Verbouwing niet aangeven? Boete tot 3.000 euro

Wie een verbouwing aan zijn woning niet meldt aan ‘het kadaster’, riskeert voortaan een boete tot 3.000 euro. Dat is veel meer dan het maximum van 1.250 euro dat tot nog toe gangbaar was. Wat moet je precies aangeven?

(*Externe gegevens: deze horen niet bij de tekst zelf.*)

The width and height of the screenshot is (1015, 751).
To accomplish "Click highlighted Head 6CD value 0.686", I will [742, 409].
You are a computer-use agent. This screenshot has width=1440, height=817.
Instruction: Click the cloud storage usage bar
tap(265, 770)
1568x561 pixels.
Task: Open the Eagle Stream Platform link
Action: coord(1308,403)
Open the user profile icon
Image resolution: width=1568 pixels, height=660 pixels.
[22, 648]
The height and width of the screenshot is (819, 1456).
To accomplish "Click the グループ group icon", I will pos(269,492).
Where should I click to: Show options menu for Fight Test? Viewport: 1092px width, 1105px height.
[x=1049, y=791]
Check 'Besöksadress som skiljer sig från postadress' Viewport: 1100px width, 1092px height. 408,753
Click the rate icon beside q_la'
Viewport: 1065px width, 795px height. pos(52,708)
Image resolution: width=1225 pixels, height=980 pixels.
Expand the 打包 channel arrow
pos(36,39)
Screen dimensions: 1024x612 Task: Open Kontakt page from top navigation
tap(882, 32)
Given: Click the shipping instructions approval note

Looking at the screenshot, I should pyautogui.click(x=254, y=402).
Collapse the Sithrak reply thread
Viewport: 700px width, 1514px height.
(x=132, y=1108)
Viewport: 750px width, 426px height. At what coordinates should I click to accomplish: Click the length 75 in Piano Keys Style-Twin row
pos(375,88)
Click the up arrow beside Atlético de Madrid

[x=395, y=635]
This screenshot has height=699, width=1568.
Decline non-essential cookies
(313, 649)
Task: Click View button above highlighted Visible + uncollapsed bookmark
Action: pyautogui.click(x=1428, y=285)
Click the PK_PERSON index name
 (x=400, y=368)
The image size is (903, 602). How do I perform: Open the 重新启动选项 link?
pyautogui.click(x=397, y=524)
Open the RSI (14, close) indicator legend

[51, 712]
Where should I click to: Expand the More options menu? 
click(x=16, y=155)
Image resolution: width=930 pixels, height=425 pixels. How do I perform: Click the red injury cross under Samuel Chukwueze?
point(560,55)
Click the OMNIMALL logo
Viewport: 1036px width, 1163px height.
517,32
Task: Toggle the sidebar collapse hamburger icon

Wie verbouwingswerken uitvoert die een impact hebben op het kadastraal inkomen (KI), moet dat binnen de dertig dagen nadat de werken zijn afgerond, aangeven. Hebt u voor de werken een bouwvergunning nodig, dan bezorgt de gemeente u vaak zelf al een aangifteformulier. Het kan ook via een aangifteformulier op de website van de FOD Financiën. De boetes voor wie dat nalaat variëren naargelang het nieuwe KI. Bij een KI van minder dan 745 euro bedraagt de boete 1.000 euro. Voor een KI tussen de 745 en 2.500 euro is dat 2.000 euro. Voor woningen met een KI van meer dan 2.500 euro loopt de boete op tot 3.000 euro.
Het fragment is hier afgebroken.